GUEST COMMENTARY: A dark Easter for Palestinian Christians

(RNS) Travel restrictions on Palestinian Christians for worship are not only in force during Holy Week, but also throughout the year. Certainly, Israel can take care of its own security concerns while accommodating peaceful Palestinian Christian worship. By Richard Stearns.

(RNS) Each year during Holy week, Christians around the world anticipate what come call the “Old Faithful” of miracles.

At the Church of the Holy Sepulchre — built over the traditional site that encompasses Jesus' tomb and the place of his crucifixion — the archbishop enters the tomb after being inspected by Jewish authorities to ensure he has no means of lighting a fire. After saying prayers and worshiping the risen Christ, the candles miraculously alight.

The ceremony has been performed for centuries; records of the event reach back to the ninth century. Across more than a millennium of Muslim, European, or Jewish rule, the purported miracle has been an inspiration to thousands of pilgrims who flock to the Church of the Holy Sepulchre to spread the fire into the rest of Jerusalem.


Once it is brought out of the tomb, the light is spread from person to person, candle by candle, and out into the world. It is a beautiful sight as worshipers from different Christian traditions line the darkened streets holding candles and spreading the light of Jesus Christ. The ceremony reflects the peaceful spread of Jesus' message from one person to another. Called “Holy Fire Saturday,” this event also prefigures the Easter celebration the following day in which Christians celebrate Jesus' triumph over death itself.

While Christians mark Christmas as the “silent night” in which God himself took on human flesh, on Easter we proclaim, “Christ the Lord is risen today,” in the words of the old hymn. It's a miracle not of light, but of life defeating death.

But for the past several years in Jerusalem, the mood on Holy Saturday and the rest of Holy Week has not been one of rejoicing and triumph but instead one of trial and tribulation.

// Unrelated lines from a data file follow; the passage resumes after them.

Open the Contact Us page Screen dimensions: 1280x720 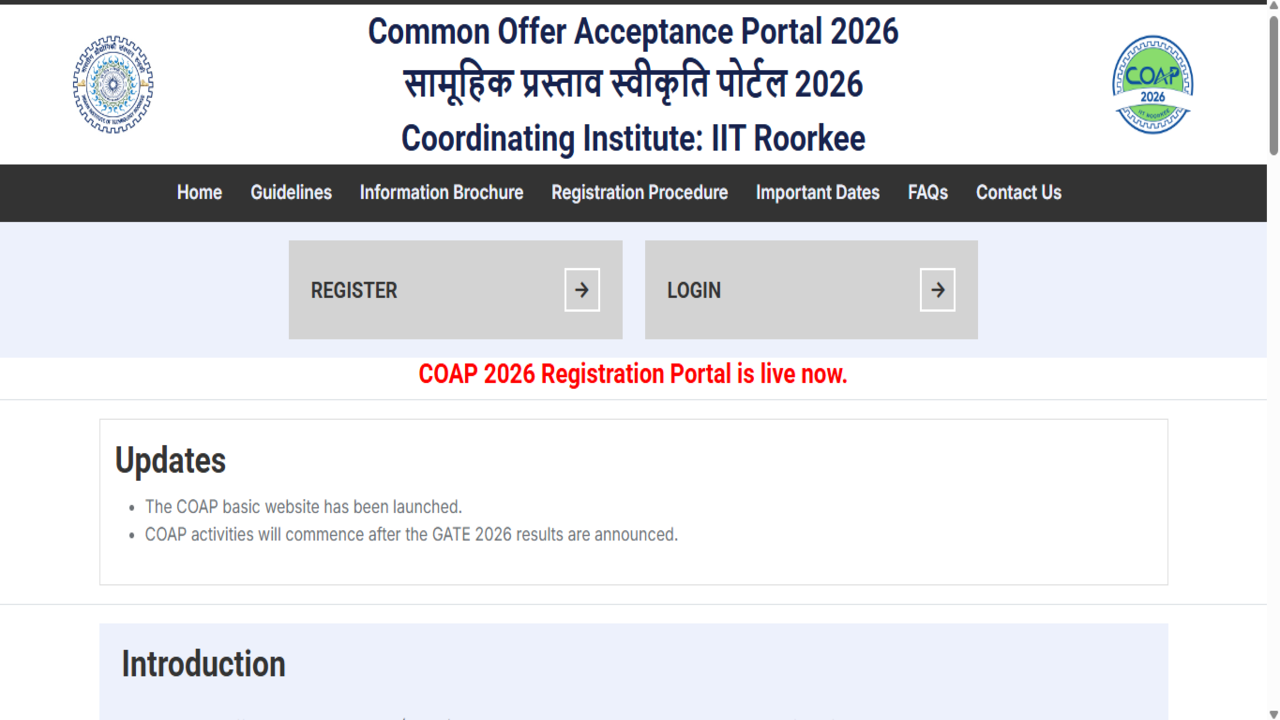coord(1018,193)
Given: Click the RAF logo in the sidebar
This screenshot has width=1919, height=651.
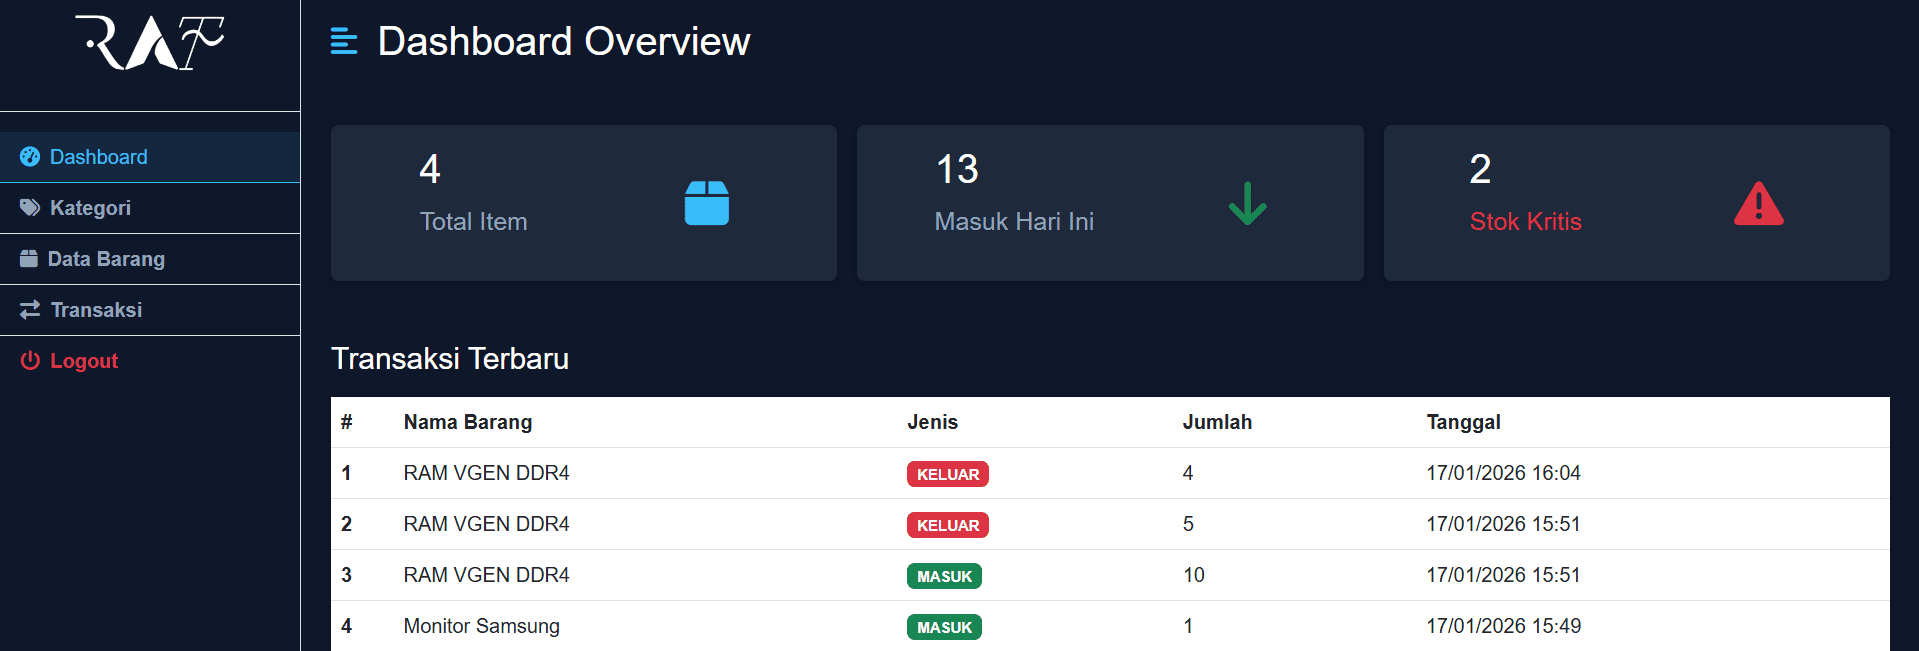Looking at the screenshot, I should [150, 43].
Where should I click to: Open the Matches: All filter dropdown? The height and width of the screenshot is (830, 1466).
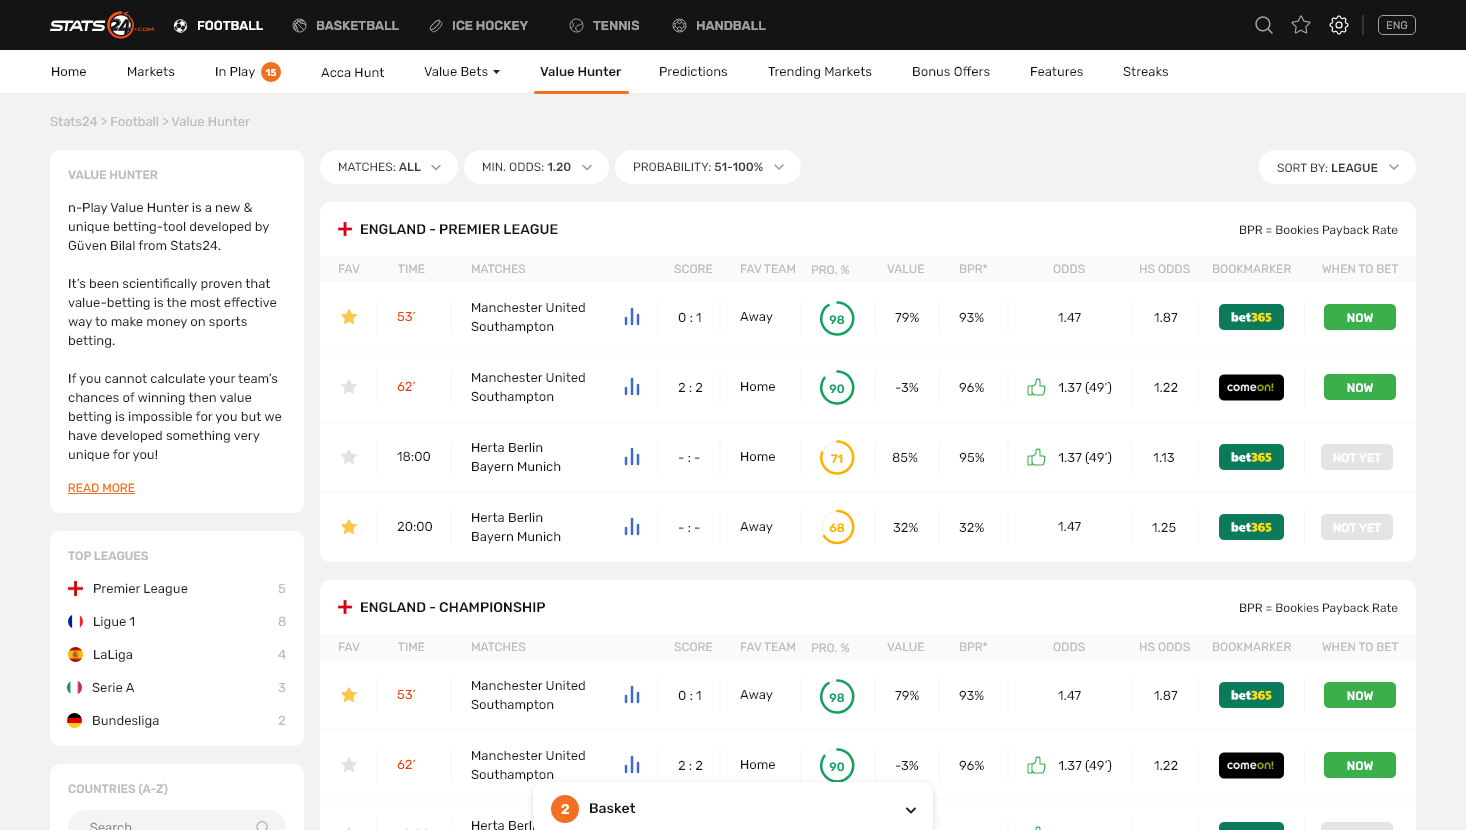(x=389, y=167)
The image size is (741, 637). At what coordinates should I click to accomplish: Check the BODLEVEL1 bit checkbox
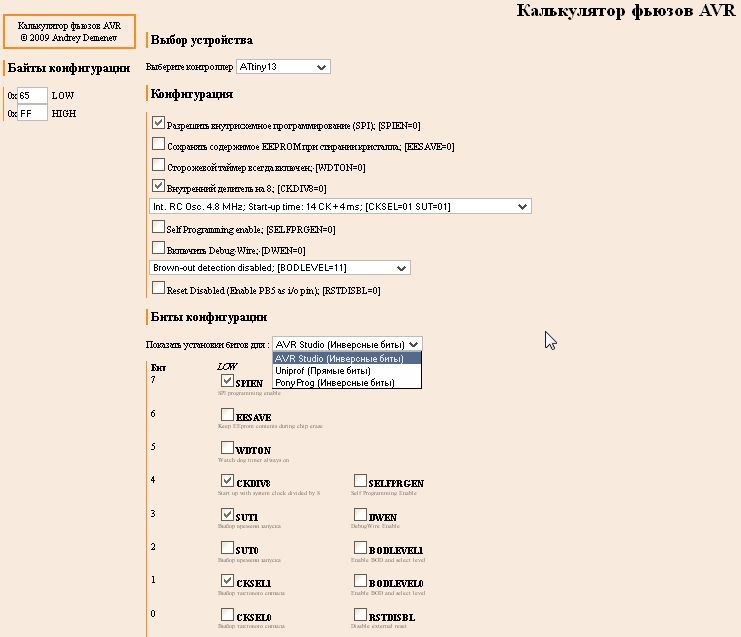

Because of travel restrictions in past years, the vast majority of Christians living in the West Bank have been stopped at checkpoints and prevented from attending one of the most important religious services of the year. Israeli authorities require permits for entering Jerusalem. Local Christians estimate that only 2,000 – 3,000 permits are provided, despite the overwhelming desire among the 50,000 Palestinian Christians to travel from the West Bank and Gaza for the Easter week celebrations in Jerusalem.

Those who make it across checkpoints and into Israel are still barricaded by numerous walls and other security obstructions. As a result, even many who have permits are unable to make it to the Church of the Holy Sepulchre. In 2010, a Palestinian colleague of mine at World Vision, who had warm memories as a child of the Holy Fire service, was able to return to the Holy Sepulchre. She described the scene for those able to gain entrance to the church: “The crowd, striving to stay joyful, could still feel the change of what Easter had now become and the dark cloud of checkpoints, police forces, and denial of entry that had obscured the joy of this holiday.”

While the ancient Christian communities around Jerusalem await the miracle of the Holy Fire this week, I pray for another miracle — one that would give full religious freedom to the Christians in the West Bank and Gaza. Holy Week has long been a time of pilgrimage to Jerusalem; Christians have worshiped there since the birth of the church, and these sites are a core aspect of the devotion of Palestinian believers.


The restrictions on travel for worship are not only in force during Holy Week, but also for routine Sunday services, weddings, funerals, and baptisms throughout the year. Certainly, Israel can take care of its own security concerns while accommodating peaceful Palestinian Christian worship.

In a recent letter by 80 Palestinian Christian leaders, including the Greek Orthodox archbishop of Jerusalem, Palestinian Christians spoke out against the lack of religious freedom inside Israel, the West Bank and Gaza. They complained of being forced to endure an “assault on our natural and basic right to worship.”

Along with the rest of the world's Christians, I celebrate a God who brings light from darkness and life from death. And I pray for another miracle this Holy Fire Saturday, one that would remove all restrictions on the freedom to worship for the Christians of the Holy Land.

(Richard Stearns is the U.S. president of World Vision, a global Christian humanitarian agency.)